Please correct me if I got my facts wrong.
I second that. While at Ohio Linux Fest this weekend I was lucky enough to attend Ted Haeger's talk on "Desktop Innovation at Novell". I am excited about Linux on the desktop again. I already use Linux as my desktop OS, but it just seemed kinda blah until seeing Ted's presentation. The work that Novell is putting into SLED and openSUSE is really cool, and they are giving back to the community at the same time (beagle and f-spot for example). While Ubuntu is nice, don't count Novell out when it comes to desktop linux.
For more info check out Ted's blog http://reverendted.wordpress.com/ and his podcast http://www.novell.com/openaudio/.
Disclaimer: I do not have any association to Novell or Ted, other than he is a kewl guy to talk to and knows his stuff.
Two wrongs don't make a right, but 3 lefts do - Lew of GO magazine
I don't really get into the distro wars, because lets be honest. Linux is Linux regardless of distro. If you really know your Linux, it doesn't matter what distro you run. It's all the same code, it's all the same applications.
;-)
That aside, I constantly try out the top distros, and Mandriva seems to work the best out of the box. For example:
In Mandriva, DVD/Movie players work. (Kaffeine, Totem, Mplayer, Xine) If you want to play encrypted DVD's, all you have to do is compile and install libdvdcss. From download to install, libdvdcss takes, at most, five minutes. SUSE's DVD players won't out of the box with libdvdcss. Ubuntu only seems to play open source codecs out of the box.
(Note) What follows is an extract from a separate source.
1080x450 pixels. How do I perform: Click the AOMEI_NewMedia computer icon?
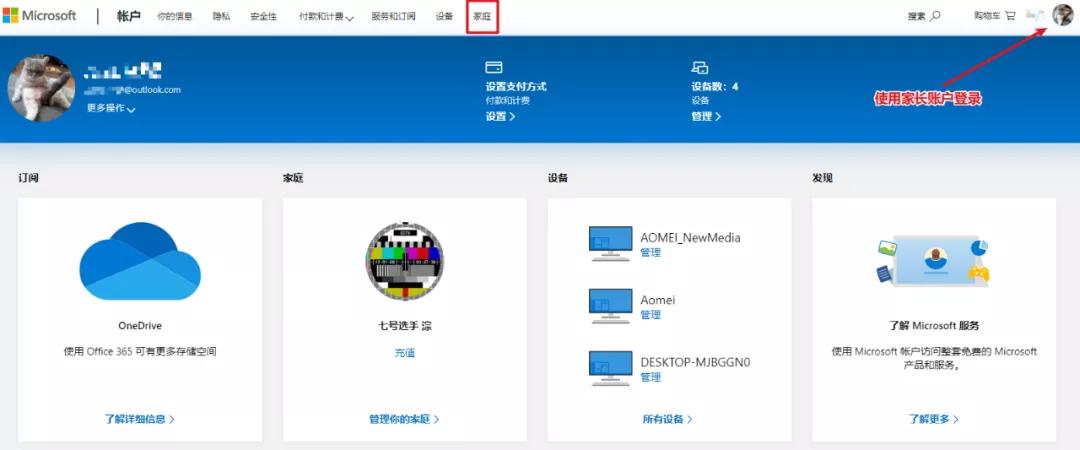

If you buy Mandriva, the 3D video drivers work at install. If you buy SUSE, you have to download the drivers after install. Then they still wouldn't work. This happened on both my 32-bit and 64-bit machines.
Mandriva comes with so many apps, you can try them all out without wasting a ton of time downloading and compiling. My personal experience has been that if you want to spend more time getting things down, and less time installing/configing up you computer, Mandriva is the what you want. If you want to install all your apps and drivers individually by hand, you can just run that other operating system from the Northwest!